Work task → When you reach the line containing "Given: Click the", start transcribing exactly and continue through the last line of the data, skipping every picture.

(Collected data entries)
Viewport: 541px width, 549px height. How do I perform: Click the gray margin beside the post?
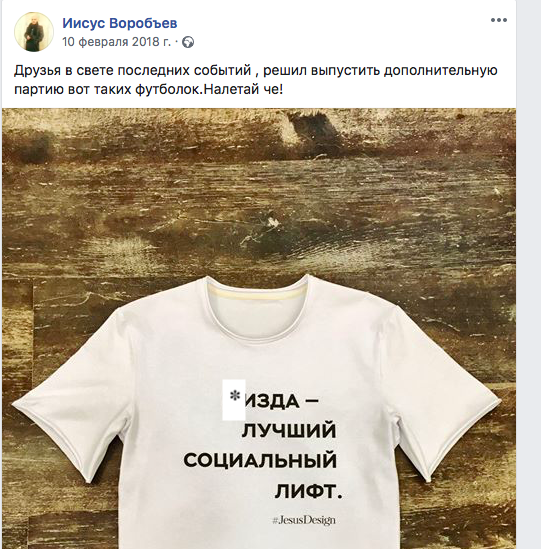528,274
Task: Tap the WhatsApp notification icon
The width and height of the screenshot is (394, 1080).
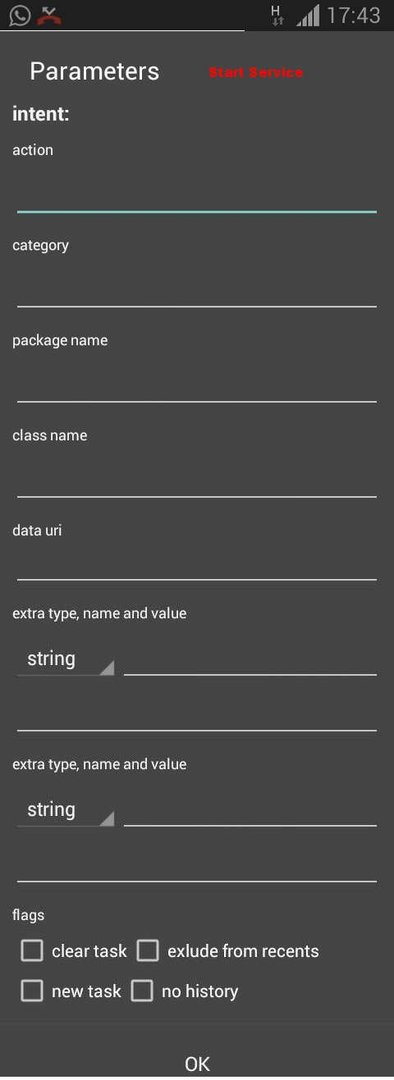Action: point(19,14)
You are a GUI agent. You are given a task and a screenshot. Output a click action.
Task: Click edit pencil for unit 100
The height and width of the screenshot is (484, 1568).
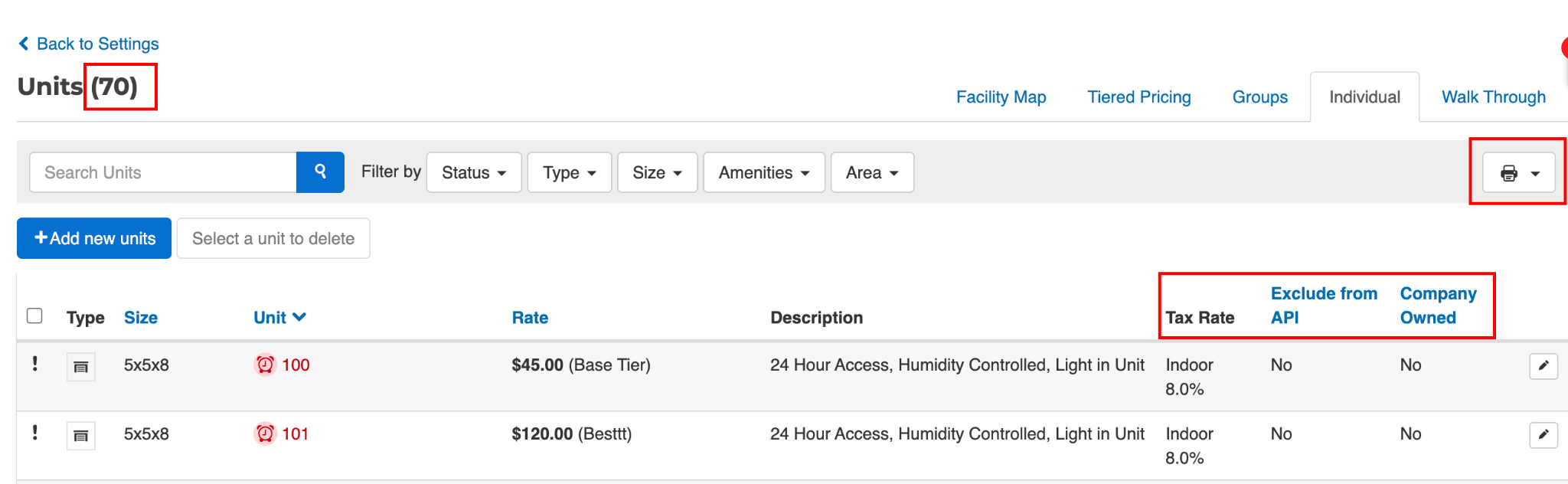(x=1543, y=366)
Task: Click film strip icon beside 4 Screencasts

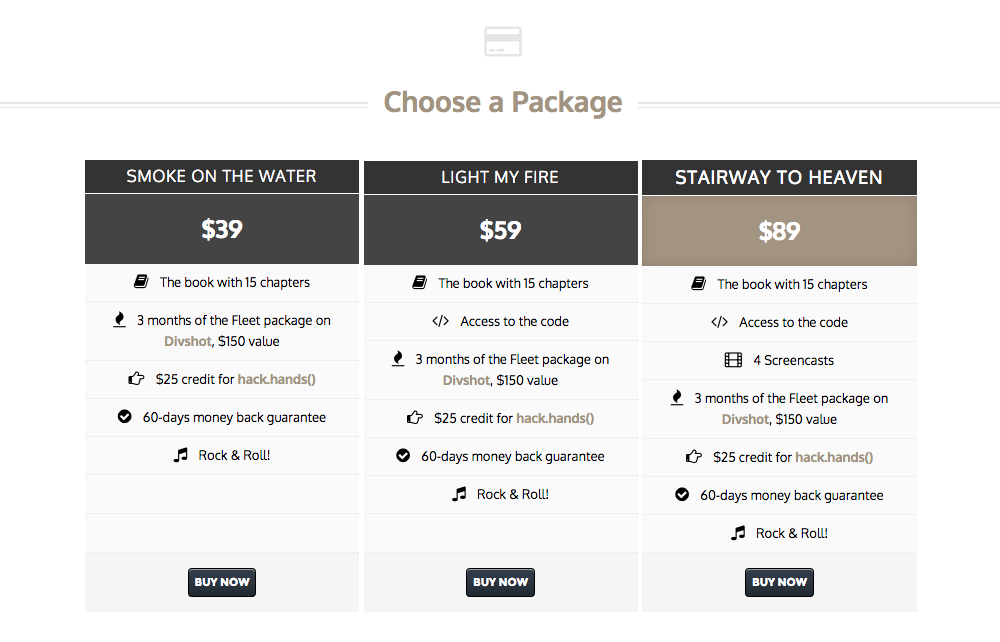Action: click(x=733, y=360)
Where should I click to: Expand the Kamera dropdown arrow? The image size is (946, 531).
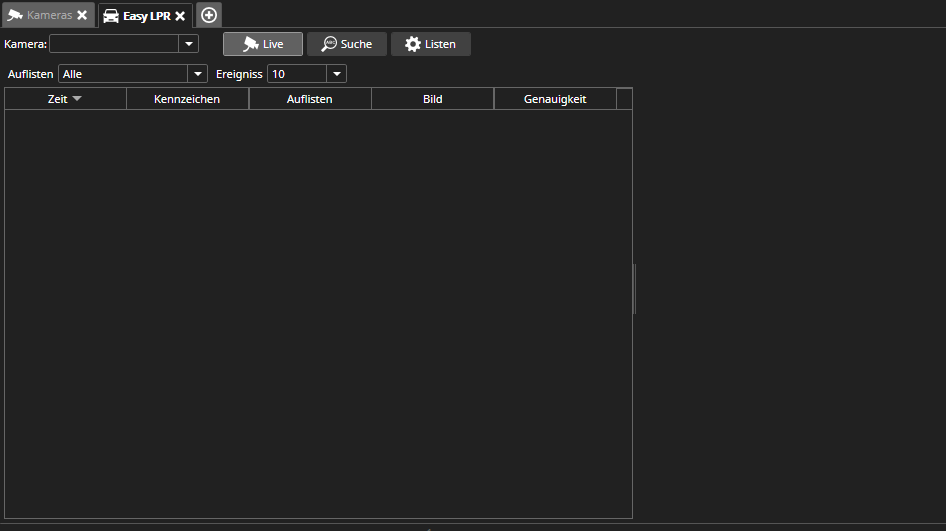188,44
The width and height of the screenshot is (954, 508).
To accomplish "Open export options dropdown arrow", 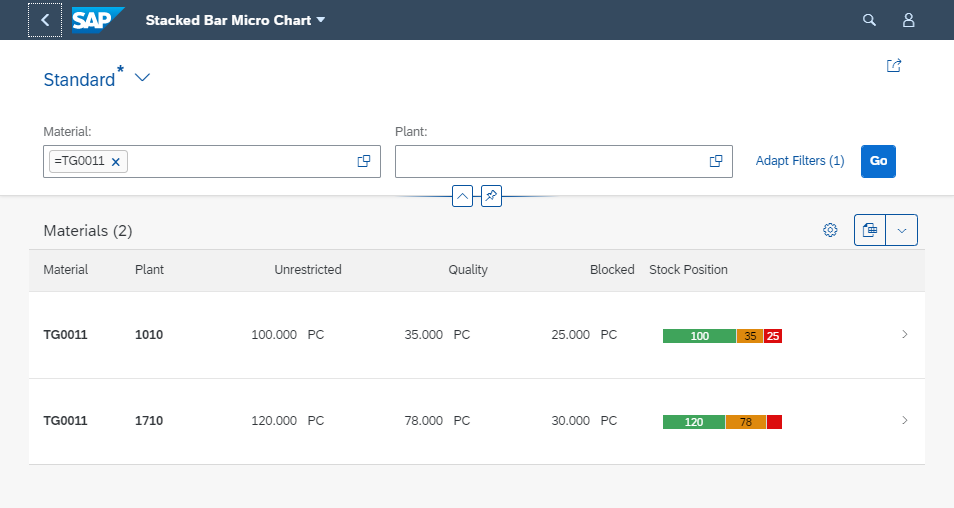I will tap(902, 230).
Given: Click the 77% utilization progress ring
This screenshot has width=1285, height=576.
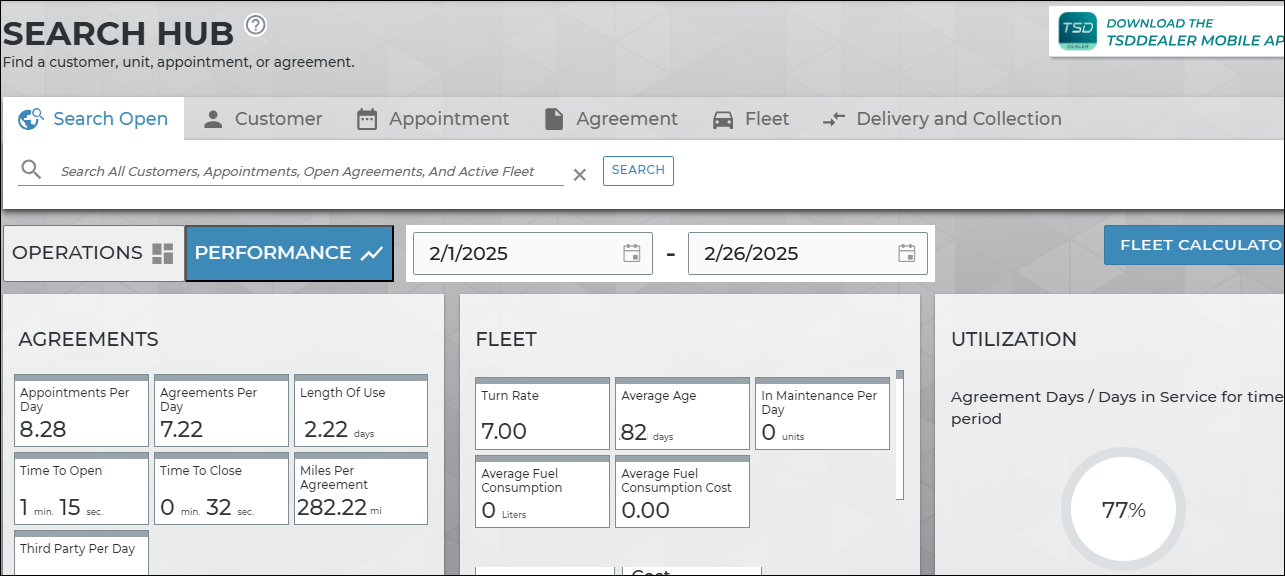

Reply to the exercise →
Given: Click the 77% utilization progress ring
This screenshot has width=1285, height=576.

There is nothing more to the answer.